Thus (in the three standard positions)--

     Seeming deserted, the unpainted house stood on the hill.

     The unpainted house, seeming deserted, stood on the hill.

     The unpainted house stood on the hill, seeming deserted.


Although there is no danger of misreading the phrase as applying to
anything else in the sentence, its relationship to the noun it modifies
(viz. being restrictive or not) is expressed by that comma.

Compare these variations--

     John washed the car, standing in the driveway.

     John washed the car standing in the driveway.


In the first sentence, the comma alone tells you that the sense of the
sentence is--

     John washed the car, while/as he was standing in the driveway.

That or its elliptical counterpart: while standing

This movable participial phrase (capable of moving just before the noun,
just after the noun, or to the end of the sentence) must in all of its
locations yet refer to the subject of the sentence in a nonrestrictive
relationship.  Wherever it moves, it is set off by a comma or commas.

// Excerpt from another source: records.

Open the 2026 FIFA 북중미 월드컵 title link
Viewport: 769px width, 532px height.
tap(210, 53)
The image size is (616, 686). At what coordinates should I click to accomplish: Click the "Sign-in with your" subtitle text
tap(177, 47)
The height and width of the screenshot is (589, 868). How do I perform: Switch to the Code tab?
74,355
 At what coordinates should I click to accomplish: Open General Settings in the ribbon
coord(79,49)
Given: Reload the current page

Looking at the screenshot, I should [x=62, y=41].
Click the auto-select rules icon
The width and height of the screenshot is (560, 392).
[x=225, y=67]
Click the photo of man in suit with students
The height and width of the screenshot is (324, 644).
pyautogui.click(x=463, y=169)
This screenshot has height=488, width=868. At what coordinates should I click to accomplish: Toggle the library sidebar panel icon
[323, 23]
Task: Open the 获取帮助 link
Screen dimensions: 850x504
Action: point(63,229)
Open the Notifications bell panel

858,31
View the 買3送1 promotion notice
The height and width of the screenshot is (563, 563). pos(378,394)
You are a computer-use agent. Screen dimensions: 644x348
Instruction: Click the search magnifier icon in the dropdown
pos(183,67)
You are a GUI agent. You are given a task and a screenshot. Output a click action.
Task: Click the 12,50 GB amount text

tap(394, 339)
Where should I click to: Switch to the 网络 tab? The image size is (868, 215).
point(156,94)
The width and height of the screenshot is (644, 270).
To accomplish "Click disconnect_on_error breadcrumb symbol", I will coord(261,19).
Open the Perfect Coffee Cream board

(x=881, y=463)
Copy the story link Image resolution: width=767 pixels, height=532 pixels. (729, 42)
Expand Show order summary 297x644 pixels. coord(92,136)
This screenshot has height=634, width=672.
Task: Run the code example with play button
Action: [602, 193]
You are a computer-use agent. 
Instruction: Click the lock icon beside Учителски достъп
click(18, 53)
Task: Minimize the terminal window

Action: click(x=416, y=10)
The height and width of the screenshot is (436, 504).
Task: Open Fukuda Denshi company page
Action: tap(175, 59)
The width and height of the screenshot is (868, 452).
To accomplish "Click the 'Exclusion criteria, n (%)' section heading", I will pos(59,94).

In the second sentence, by contrast, the absence of the comma tells you
that the sense of the sentence is this--

     John washed the car that was standing in the driveway.


No comma.  No movement.  Restrictive, modifying the noun it stands closest to.

Notice too that the phrase in the first sentence seems, at least in this
position, to have an adverbial sense with respect to the noun it modifies
(note the incongruity of an adverb modifying a noun), while in the second
sentence it is clearly adjectival.

I'm still puzzling through this whole issue of when a participial phrase is
adverbial and when adjectival.  In a sentence like the first one above,
notice that if the phrase moves to follow the noun, it can be adjectival
(thought might still be construed adverbially), but that if it moves to
precede the noun, it again seems more clearly adverbial.

Thus . . .

     John, standing in the driveway, washed the car.

might be construed either as--

     John, who was standing in the driveway, washed the car.

Or as--

     John, while/as he was standing in the driveway, washed the car.

While, by contrast . . .

     Standing in the driveway, John washed the car.

can really only be expanded to--

     While/as he was standing in the driveway, John washed the car.

And thus not (seemingly) adjectival at all.

Partly this has to do with the mechanics of relative clauses.  Adjectival
participial phrases ought to be capable of expanding to relative clauses.
But relative clauses can *only* follow the nouns they modify, whereas
participial phrases (when nonrestrictive) can shift about a bit.

I have come to the conclusion that one cannot always say, point blank, that
a participial phrase (or a single-word participle) modifies a noun.  What
one can always say is that the noun in question is the phrase's *subject*.
And that, without it, the phrase would dangle.  (As is true of all
verbals.)  But when the participial phrase has adverbial force with respect
to the sentence, though that noun is its subject, that noun seems less
modified than spoken about.

    Sitting by the window in the heat of the sun, the nine-year-old watched
the passers-by below.

     The cold passed reluctantly from the earth, and the retiring fogs
revealed an army stretched out on the hills, resting.

 "Sitting by the window . . ." seems to have more to do with the manner or
location in which the nine-year-old did what she was doing than pointing
out something about that nine-year-old herself: not the nine-year-old *who*
was sitting, but the nine-year-old *while* sitting.  Likewise, "resting"
seems to remark not upon the army itself, in the way that "stretched out on
the hills" does (which army?  the one stretched out on the hills), but upon
what they were doing while there.

Sometimes participial phrases seem clearly either adverbial or adjectival;
sometimes they squint, seemingly capable of being interpreted either way.
But if not always requiring a noun to modify in the conventional sense,
they always (as verbals) require a noun subject about which they comment in
some way.  Otherwise, they dangle.  And whether adverbial or adjectival,
all participial phrases follow the standard comma guidelines with respect
to being restrictive (no commas) or nonrestrictive (commas).

That's my take on it anyway.


Odile
. . . Trained by Martha

(Anything misleading or misconstructed, however, is the result of my own
faulty explanations or flawed reasoning.  Or sheer oversight.)


____________________

>"The unpainted house stood on the hill, seeming deserted."
>
>"The cowboy walked down the street, trailing a roll of toilet paper."
>
>The participle phrase at the end of each of the two sentences above is
>nonrestrictive.  Nonrestrictive participle phrases are set off by commas.
>Therefore, the two participle phrases are set off by commas.  But
>something in me wants to strike those commas.  I gues my reasoning would
>be that in these cases the participle phrases are set off by intervening
>words and are therefore not in danger of seeming restrictive as they would
>if they were right next to the nouns they modify.  (Whether they really
>modify those nouns is another question; they seem so adverbial.)